Excerpt provided:
When we think about addiction recovery, there’s a tendency for us to assume that it should be as easy as deciding not to abuse alcohol or drugs anymore; however, it’s unfortunately not that simple. Addiction is a disease that’s unlike any other. Most diseases are either physical or psychological, but addiction lives somewhere in between. This means that it robs people of their physical health while changing the brain in such ways as to result in dramatically different behaviors and personality traits. In fact, the development of an addiction coincides with irrational behaviors that can potentially be dangerous and self-destructive. People who develop addictions find it difficult to stop using alcohol and drugs, often being extremely resistant to recovery due to the fear they have of withdrawals. Rather than watching an addicted loved one remain in the throes of active addiction for years or even decades, addiction interventions serve as an effective way of encouraging a loved one into recovery.
But what exactly is an addiction intervention? How do they work and how can you know when your loved one needs an intervention?
The effects of addiction can largely be broken down into two different categories: physical and psychological. The physical effects are mostly straightforward and include things like the weakening of the immune system, damage to a variety of bodily organs and systems, and the risk of contracting one of any number of potential illnesses. Any of these physical effects can have a lasting impact on quality of life, but it’s the psychological effects that oftentimes have the direct and lasting implications. The development of an addiction results in rapid changes to personality, demeanor, and behavior, making individuals more likely to take unnecessary risks or put themselves or others in harm’s way. In fact, it’s for this reason that many addicts ruin relations and why some even commit crimes to sustain their addictions. It’s a disease that makes people incredibly self-destructive, which is why it’s important to be aware of how to help a loved one who’s suffering from addiction.
When you have a loved one who suffers from addiction, it’s difficult not to feel a sense of helplessness. Even when we know we’re not the reasons for their addictions, there’s a tendency to feel a sense of responsibility or obligation, almost like we’re complicit in the individual’s deterioration if we don’t somehow intervene. Fortunately, while there’s no way to cure an addict of his or her addiction or even to force him or her into recovery, there’s a way to strongly encourage an addict to seek treatment by confronting him or her — in a non-aggressive way, of course — with the diverse effects his or her addiction has had, not just on the individual but also the people around him or her.
An intervention, by definition, is a non-aggressive confrontation between an addict and his or her closest family, friends, and other loved ones. During this event, the addict’s loved ones typically take turns addressing the addict to explain how they’ve each been personally affected by the individual’s addiction, how it’s felt to bear witness to the individual’s deterioration and to encourage the individual to seek treatment.

Data drawn from a collection
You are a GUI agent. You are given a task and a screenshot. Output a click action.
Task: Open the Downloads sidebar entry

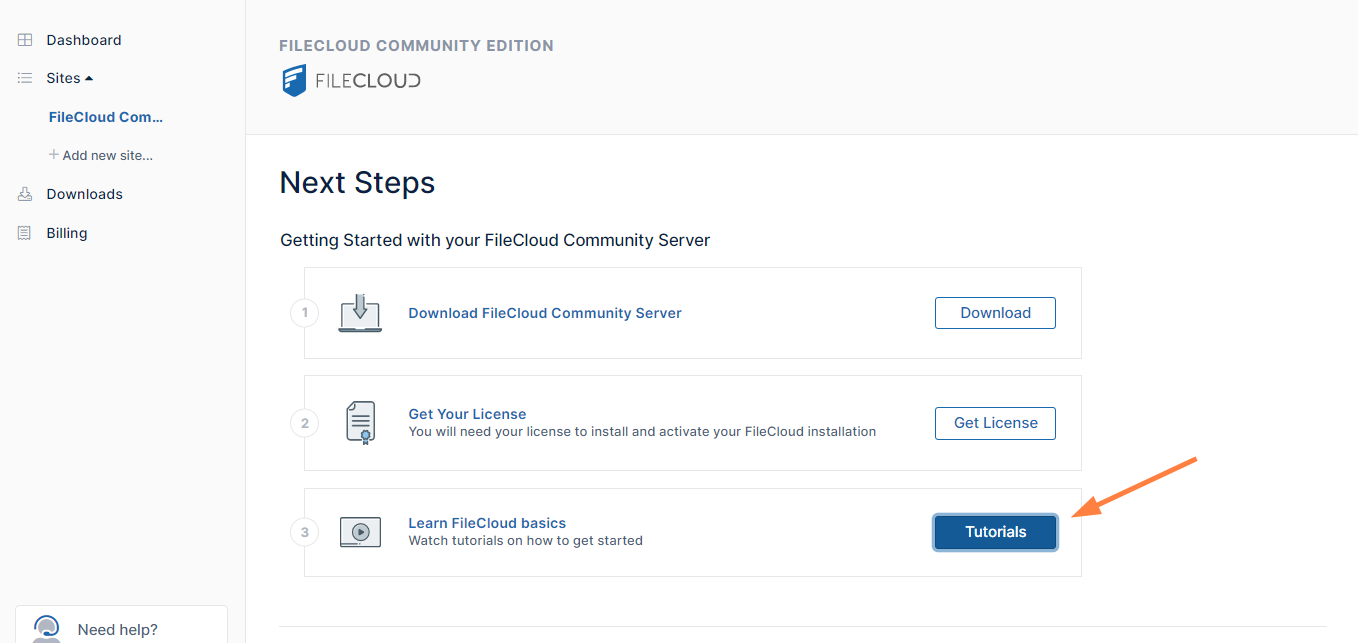coord(84,193)
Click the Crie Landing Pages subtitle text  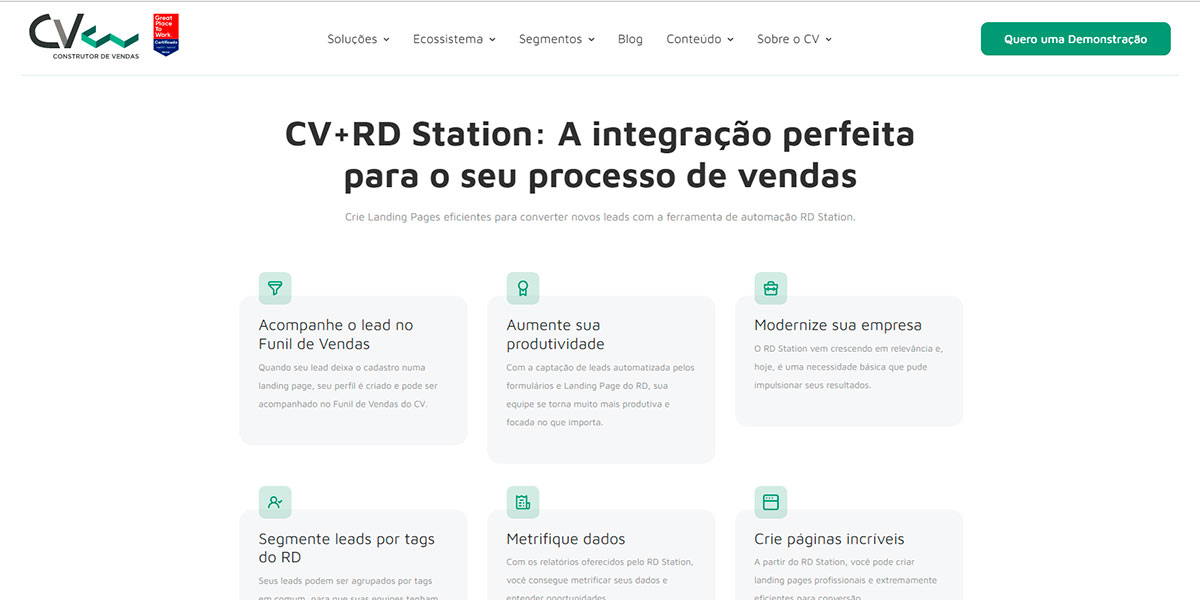click(x=600, y=215)

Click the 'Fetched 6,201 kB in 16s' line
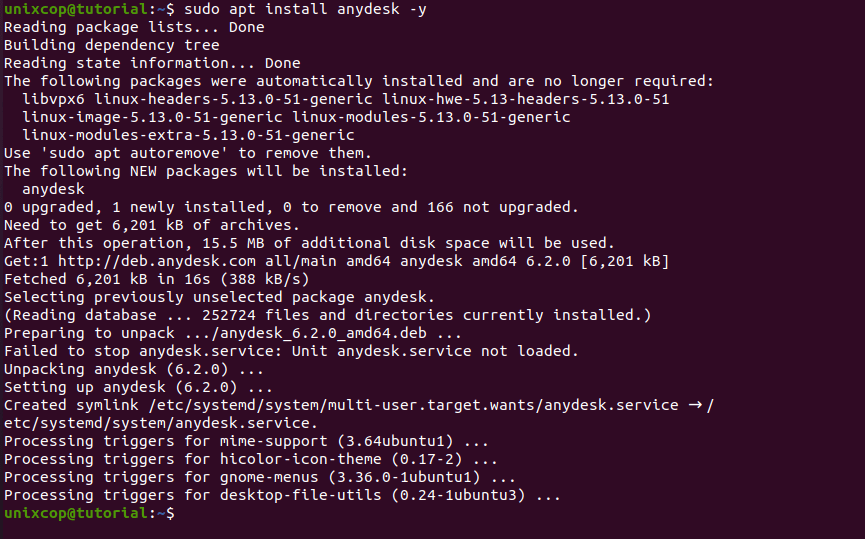(157, 279)
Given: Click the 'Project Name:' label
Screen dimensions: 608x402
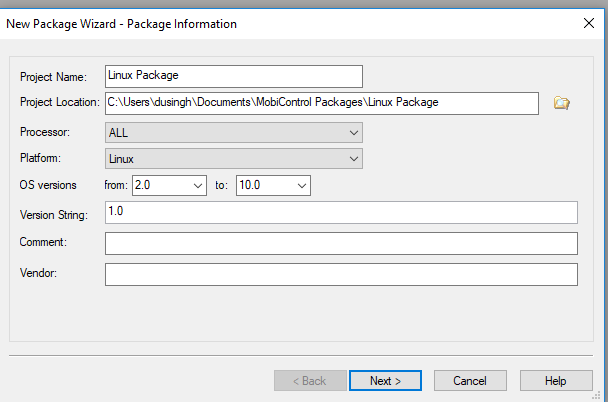Looking at the screenshot, I should [x=53, y=77].
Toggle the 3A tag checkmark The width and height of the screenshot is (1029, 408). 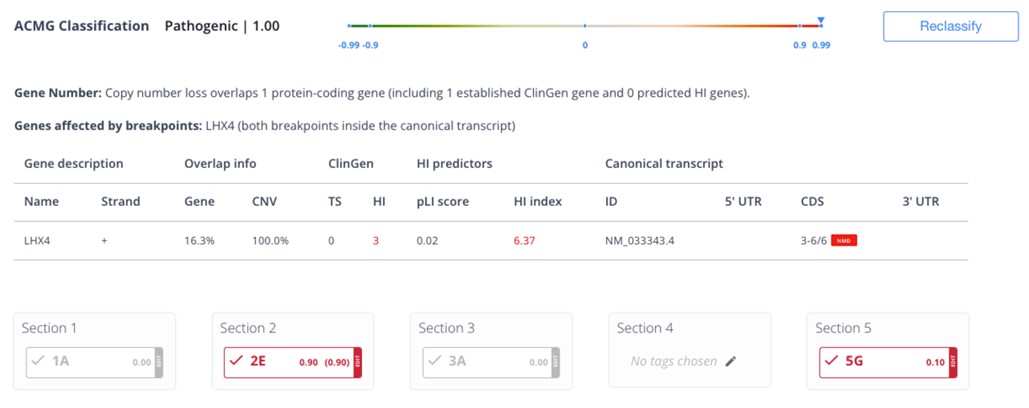click(x=434, y=362)
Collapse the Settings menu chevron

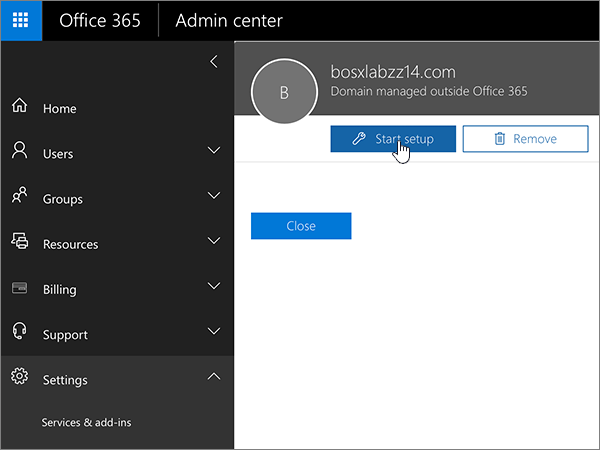(x=213, y=377)
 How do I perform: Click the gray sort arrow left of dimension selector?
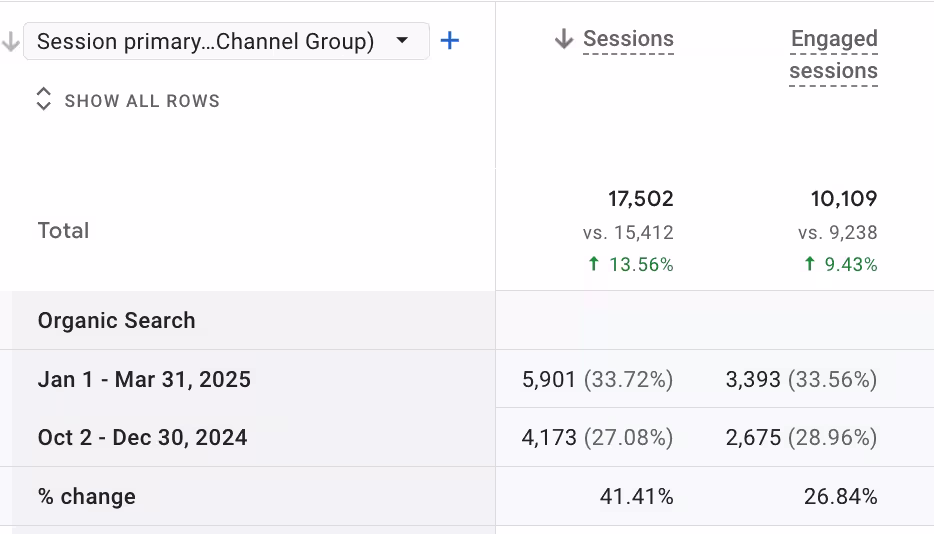point(11,42)
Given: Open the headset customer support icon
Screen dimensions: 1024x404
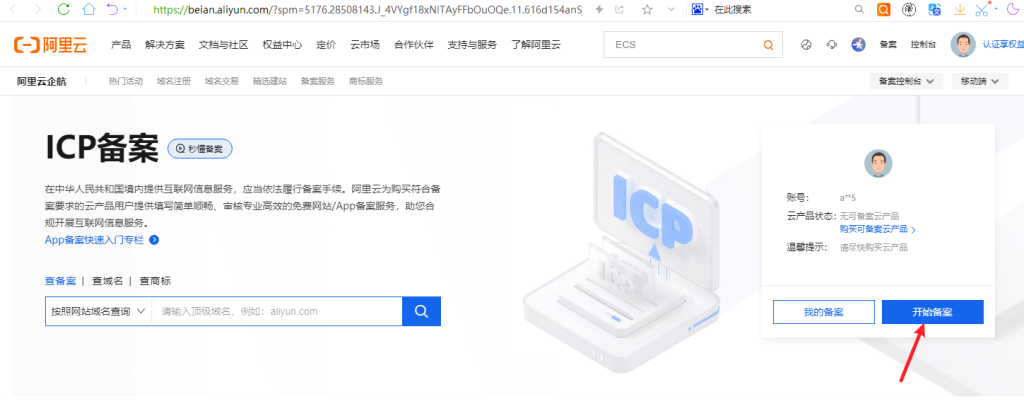Looking at the screenshot, I should (831, 44).
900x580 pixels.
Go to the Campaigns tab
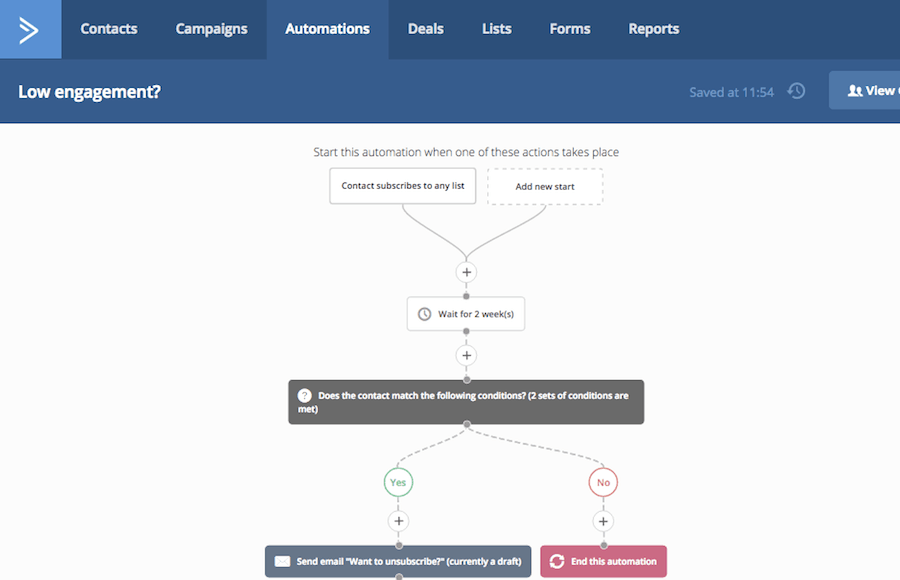pos(211,29)
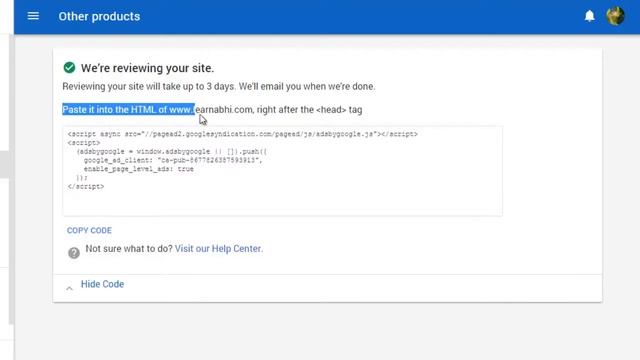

Exercise requirements:
a. From the passage on addiction interventions, quote the part starting with "When you have" and going on through "him or her.".
b. Continue the passage on addiction interventions from where it stops.

Numbered answers:
a.
When you have a loved one who suffers from addiction, it’s difficult not to feel a sense of helplessness. Even when we know we’re not the reasons for their addictions, there’s a tendency to feel a sense of responsibility or obligation, almost like we’re complicit in the individual’s deterioration if we don’t somehow intervene. Fortunately, while there’s no way to cure an addict of his or her addiction or even to force him or her into recovery, there’s a way to strongly encourage an addict to seek treatment by confronting him or her — in a non-aggressive way, of course — with the diverse effects his or her addiction has had, not just on the individual but also the people around him or her.

b.
There’s actually a lot of leeway when it comes to staging an addiction intervention as long as you cover the key components, which are: having the individual’s family and friends in attendance, having a private place in which to host the event, having the addict him or herself in attendance, and having ample time for the intervention. There’s also the option of having a professional interventionist help host the intervention. Although not required, an interventionist — or intervention specialist, as they’re sometimes called — can be immensely helpful as they can guide the discussion, ensure that everyone remains respectful, and otherwise help to make the intervention as effective as possible.
There are a few steps involved when it comes to staging an addiction intervention. The first would be to coordinate with the addict’s loved ones to choose a time and place that works for all parties involved. And remember that it must be a time that works for the addict, too. Also, all those who will be attending the intervention should take some time to think about what they want to say. Even just making a few notes on an index card can be helpful, but some people prefer to write letters that they can read aloud during the intervention; either way, this level of preparation helps people to make sure they say everything they want to say during the intervention. After all, this is a very emotional time, so without writing down notes or having a reference of some sort it’s likely that a person would forget certain things.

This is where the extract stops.